The listing below is to be duplicated exactly, with every picture omitted.

Start of Record extracts

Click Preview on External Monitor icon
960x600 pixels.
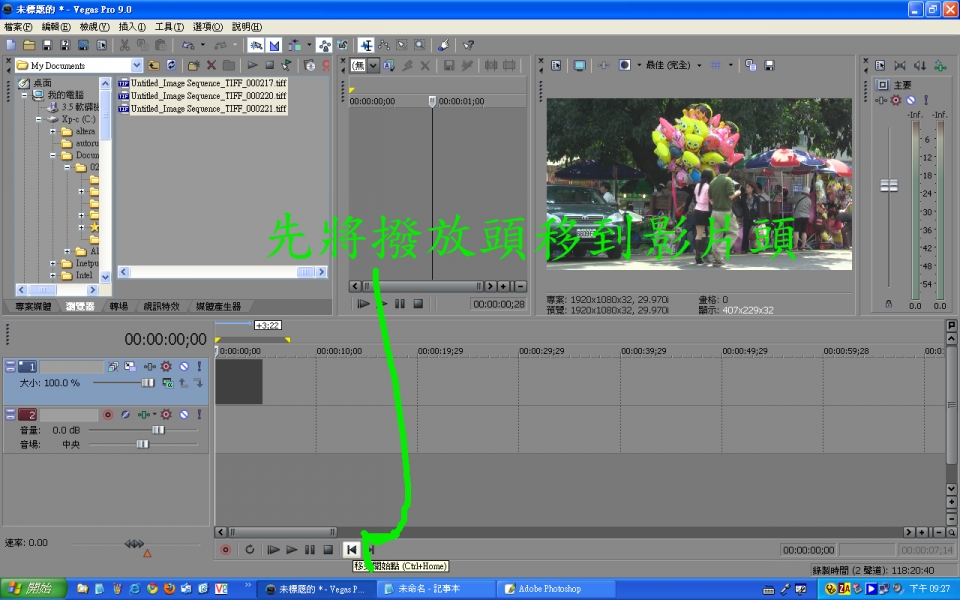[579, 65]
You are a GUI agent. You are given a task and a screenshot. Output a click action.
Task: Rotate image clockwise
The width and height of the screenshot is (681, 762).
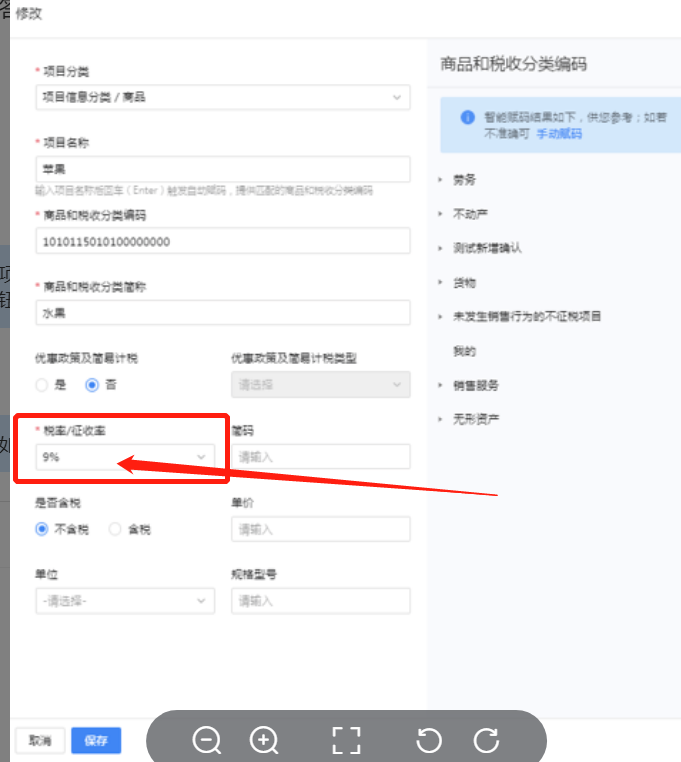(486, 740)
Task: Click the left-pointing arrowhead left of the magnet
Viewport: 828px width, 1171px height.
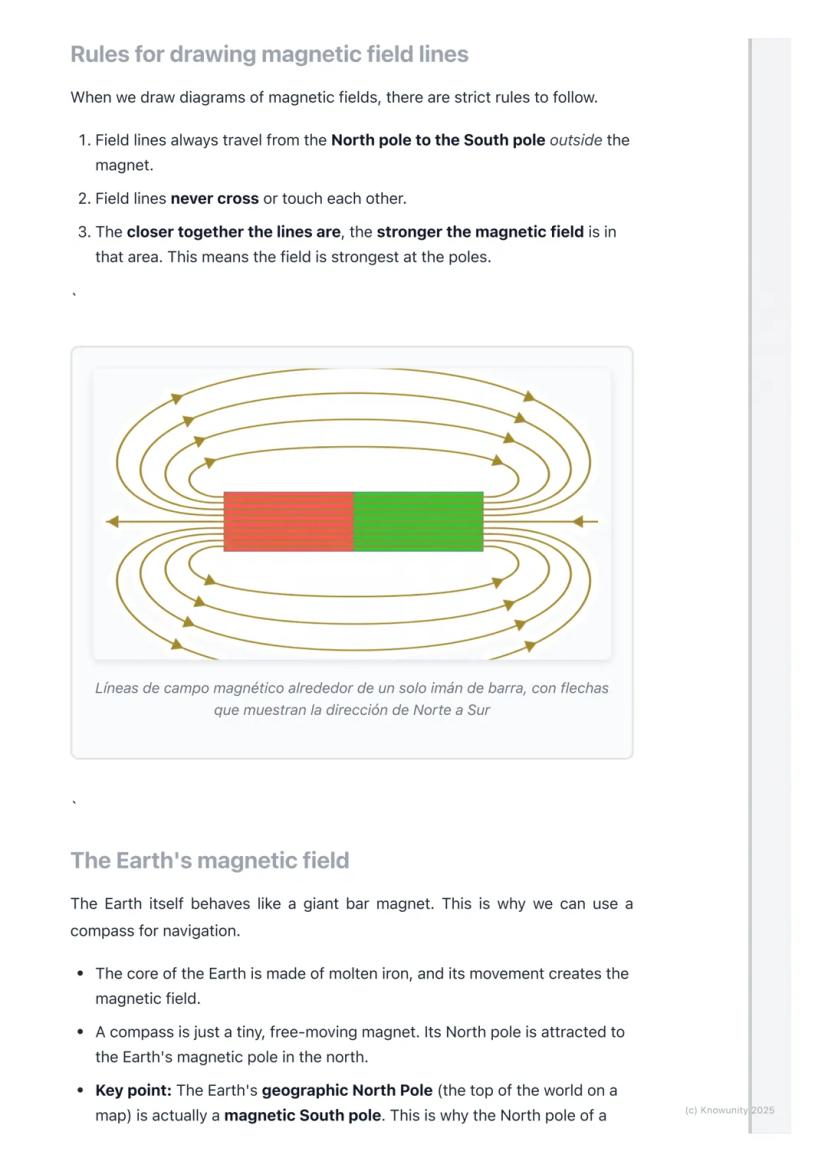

End of Record extracts

- **Output for this exercise**
Click Preview on External Monitor icon
960x600 pixels.
[579, 65]
You are a GUI agent. You are given a task and a screenshot. Output a click action.
Task: Rotate image clockwise
The width and height of the screenshot is (681, 762).
(486, 740)
Task: Click the left-pointing arrowhead left of the magnet
Viewport: 828px width, 1171px height.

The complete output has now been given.